Editorial: Feel-good report on Katrina
Friday, Feb. 24, 2006 | 7:22 a.m.
The White House is being kind to itself in a report released Thursday on the federal government's response to Hurricane Katrina. The report mimics a trend these days, one in which people who have erred badly insist that everyone just "move forward" rather than spend time analyzing what they did wrong.
A House committee report, however, took a different tack in a report it released on Feb. 15. Even without the full complement of documents it had requested from the Bush administration, the committee issued a blistering report that held the president and Homeland Security Secretary Michael Chertoff partly responsible for the tragically inept response to the vicious storm that lashed three Gulf Coast states in late August.

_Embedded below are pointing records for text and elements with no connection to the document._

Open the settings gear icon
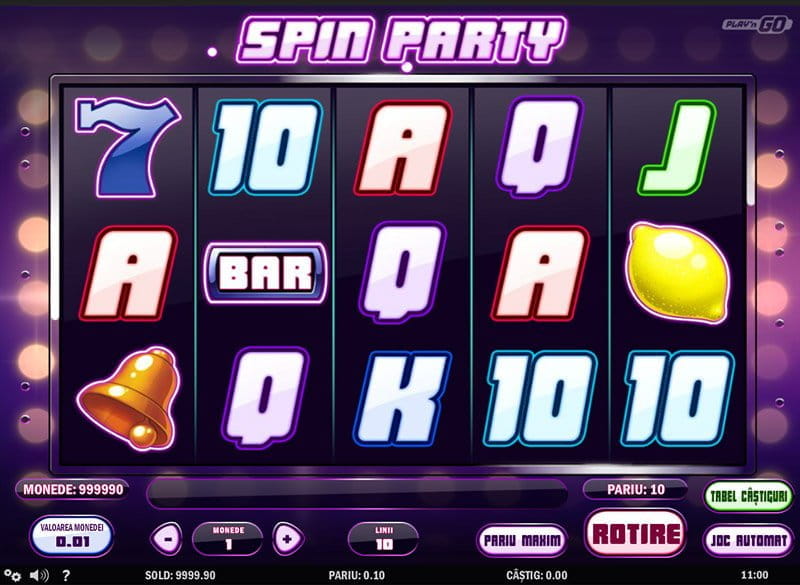This screenshot has height=585, width=800. point(12,575)

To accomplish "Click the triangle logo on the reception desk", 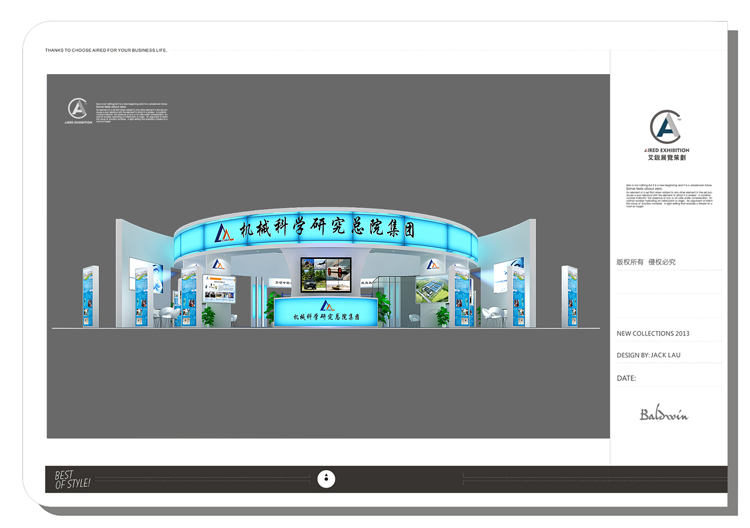I will (326, 304).
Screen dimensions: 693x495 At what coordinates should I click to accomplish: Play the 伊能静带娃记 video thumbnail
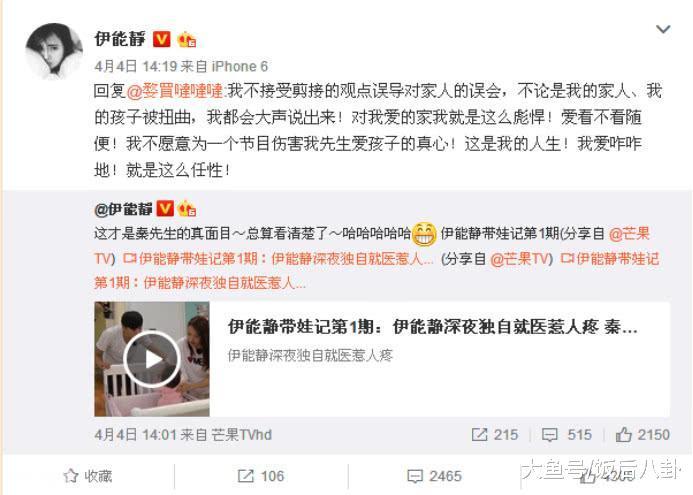[152, 359]
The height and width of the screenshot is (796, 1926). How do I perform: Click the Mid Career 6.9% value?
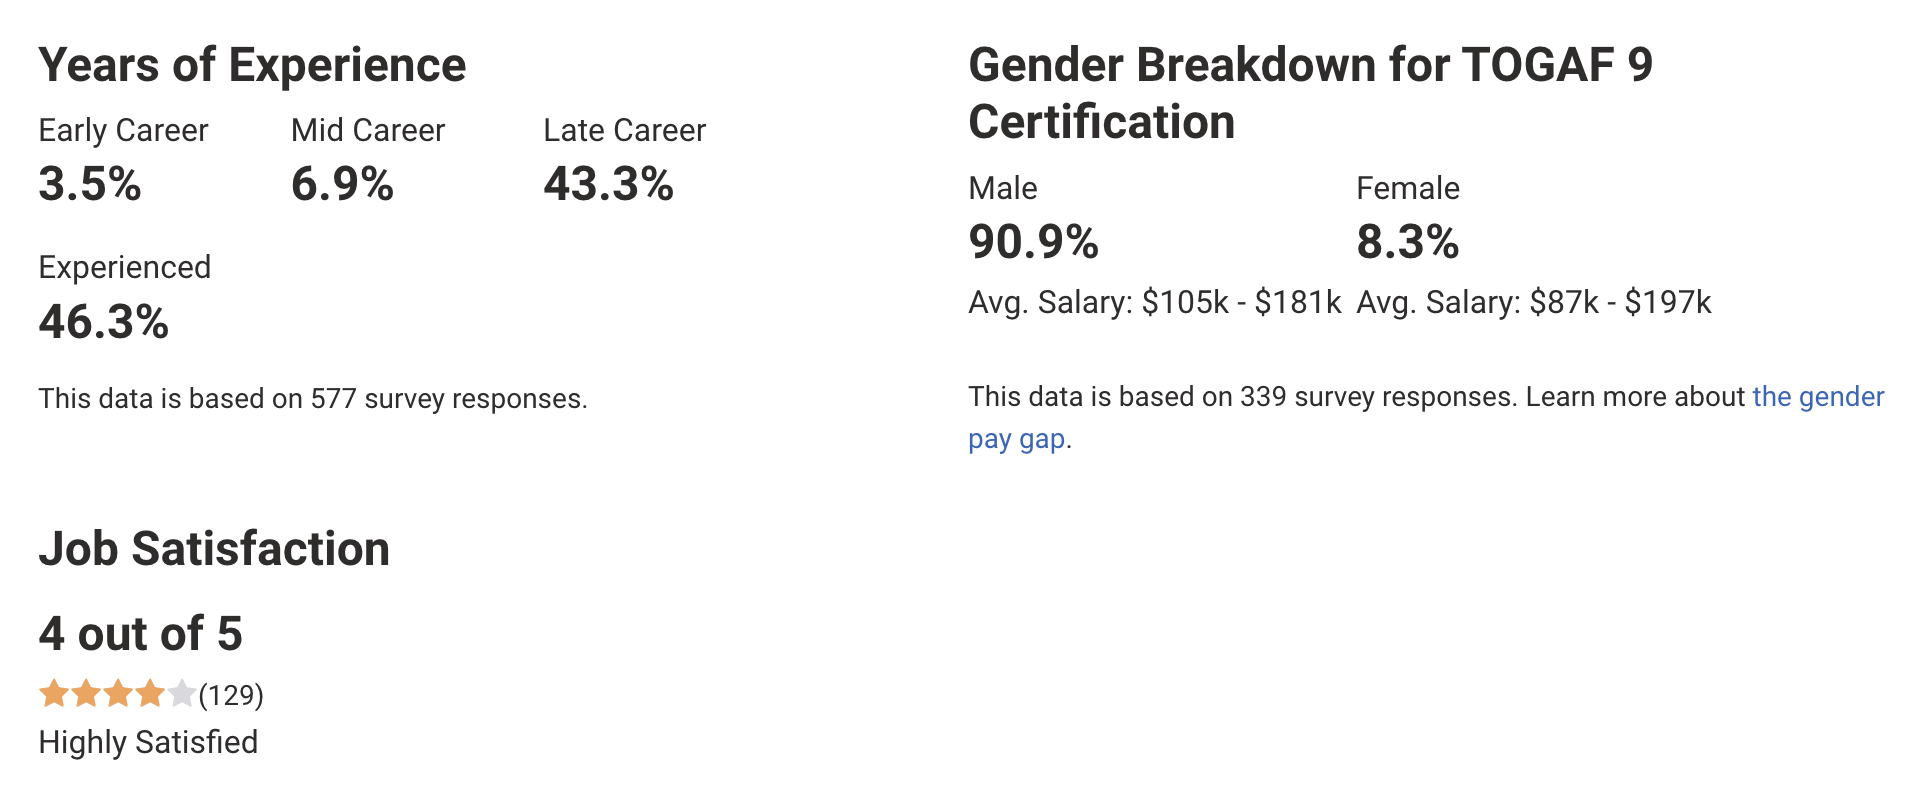[x=342, y=184]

Such soul searching is not part of the White House report. Instead it has more of a "lessons learned" theme that directs the readers' attention to what must be done before the start of the next hurricane season June 1. "We will learn from the lessons of the past to better protect the American people," President Bush said Thursday after the report was released.
Such a comment is merely rhetoric intended to spin the story toward a conclusion that fault need not be pinpointed, that government was confronting a force never before encountered and could not have been expected to efficiently respond.
The report portrays Bush, who was vacationing during and after Katrina struck despite having received urgent advance warnings of the impending disaster, as a strong, far-sighted leader who was the unfortunate victim of circumstances. "The response to Hurricane Katrina fell far short of the seamless, coordinated effort that had been envisioned by President Bush when he ordered the government to craft disaster response plans two years earlier," it says, without inquiring as to why he didn't check on his vision to ensure it had materialized.
Essentially, the White House report recommends fixes that should have been standard procedure in the first place if true leadership had been exerted. The White House report is essentially a feel-good piece that tries to assure everyone that monumental holes in federal emergency planning - such as a lack of adequate communications gear - will be filled within a few months.
Will the White House be able to "move forward" in reality as well as it does on paper? The test will be this summer and fall, when more strong hurricanes are expected to hit.